• **Text block**
————————

Plight of Bangladeshi workers

Staff Correspondent

Foreign adviser Iftekhar Ahmed Chowdhury on Wednesday briefed Kuwait's deputy prime minister on the plight of Bangladeshi workers in his country.

DPM Sheikh Sabah Al Salem Al Sabah assured Iftekhar—who arrived on a two-day state visit to Kuwait earlier in the day—the Kuwaiti government would take stern measures against companies that exploited foreign workers.
 
The foreign adviser is scheduled to meet Kuwaiti prime minister Sheikh Nasser Al-Mohammad Sabah Al- Salem Al Sabah on Thursday.
 
"We have addressed problems faced by some Bangladeshi workers to resolve them," Iftekhar told bdnews24.com by telephone from Kuwait City following his meeting with the deputy prime minister.
 
"Sheikh Sabah Al Salem Al Sabah assured me that the Kuwaiti authorities will take strong measures against any companies that have exploited Bangladeshi workers."
 
"He remarked that non-payment of the agreed salaries was unacceptable."
 
The adviser said he also discussed the possibility of Kuwait co-financing the Padma Bridge, a project in which the DPM showed keen interest.
 
Sheikh Sabah also recalled the contribution of the Bangladesh during the Iraqi occupation of Kuwait in 1990, said Iftekhar.
 
The adviser left Dhaka Wednesday morning on a Kuwait Airlines flight.

————————

• **Data**
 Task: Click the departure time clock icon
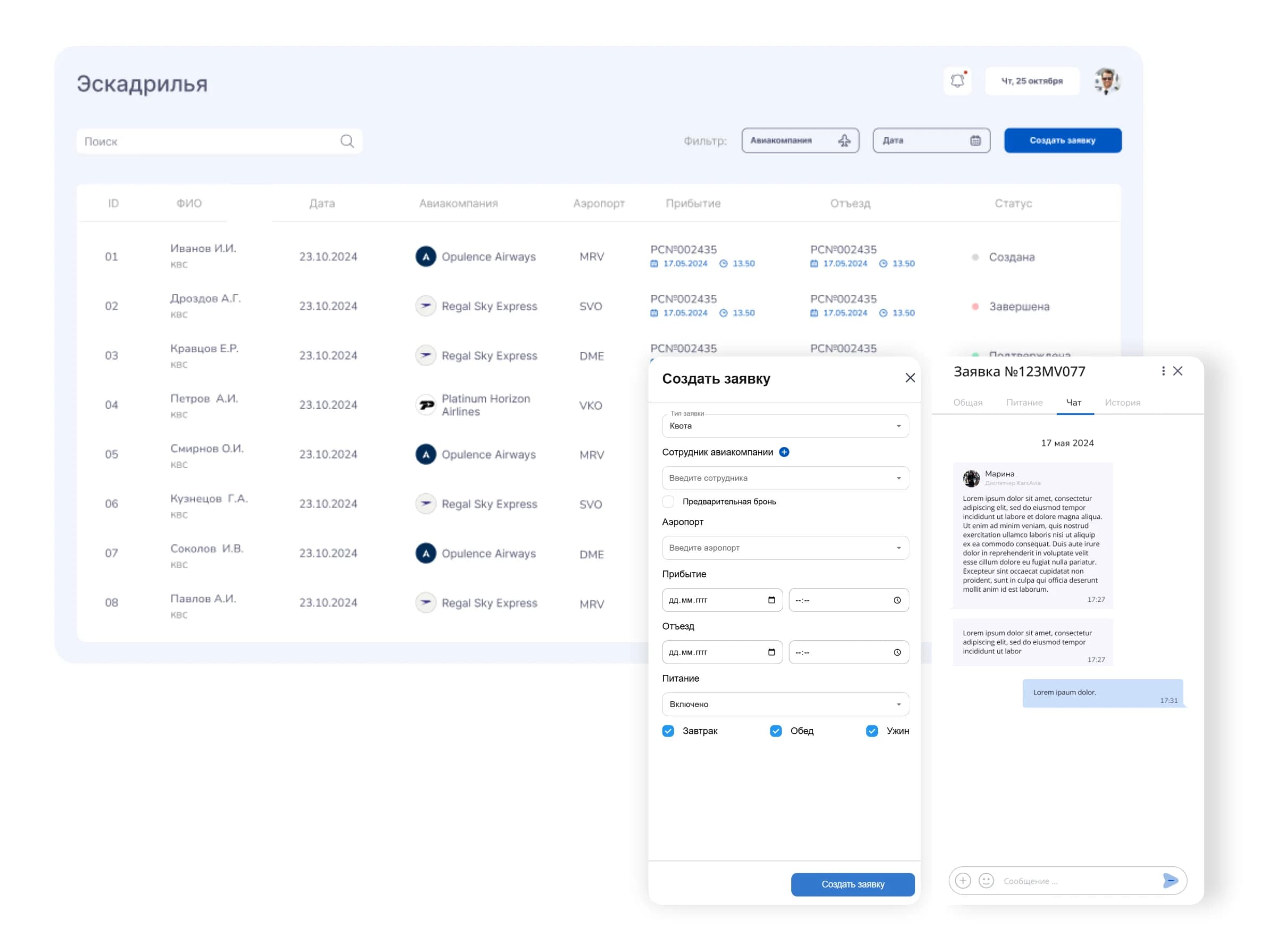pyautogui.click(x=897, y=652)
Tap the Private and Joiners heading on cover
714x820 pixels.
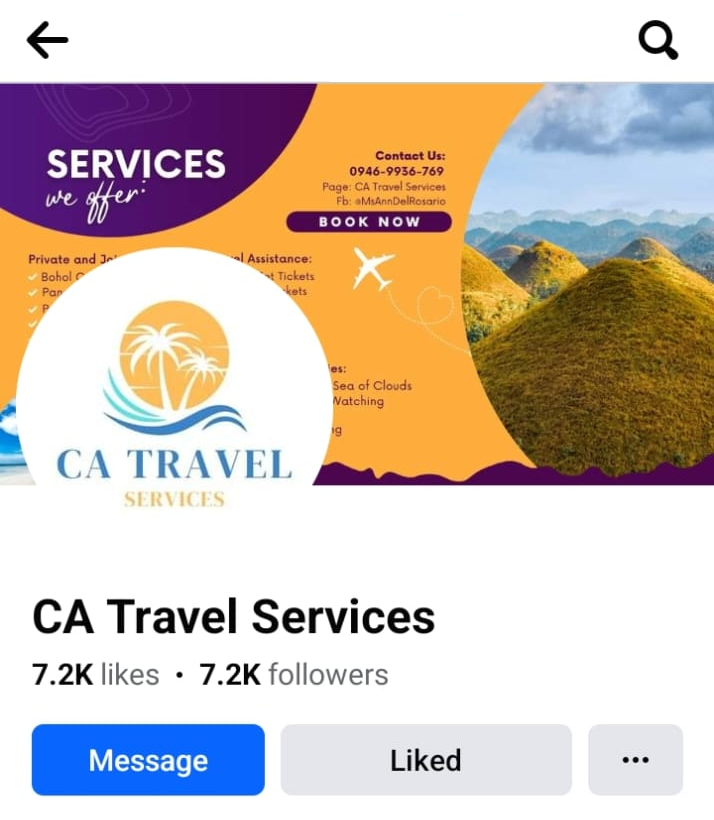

————————

• **Work required**
Write the next part of the news report on Bangladeshi workers in Kuwait, picking up after its last sentence. The listing has no role here.

• **Answer to the exercise**
 
Iftekhar is also scheduled to meet Bangladeshi workers in Kuwait "to urge them to abide by the laws of the host country".
 
Thousands of South Asian workers, including Bangladeshis, took to the streets in July demanding pay hikes and better working conditions.
 
According to the government figures, the Kuwaiti government deported some 1,250 Bangladeshi workers for the demonstration.
 
Demonstrations and work abstention are prohibited in the Gulf state.
 
The foreign adviser, following the labour unrest, had telephoned three Kuwait ministers and sought their assistance in resolving the problems.
 
The Kuwait ministers invited him to visit the Sheikhdom to discuss labour and other bilateral issues.
 
Some 150,000 Bangladeshis, mainly unskilled workers, are engaged in odd jobs such as cleaning and sweeping in Kuwait.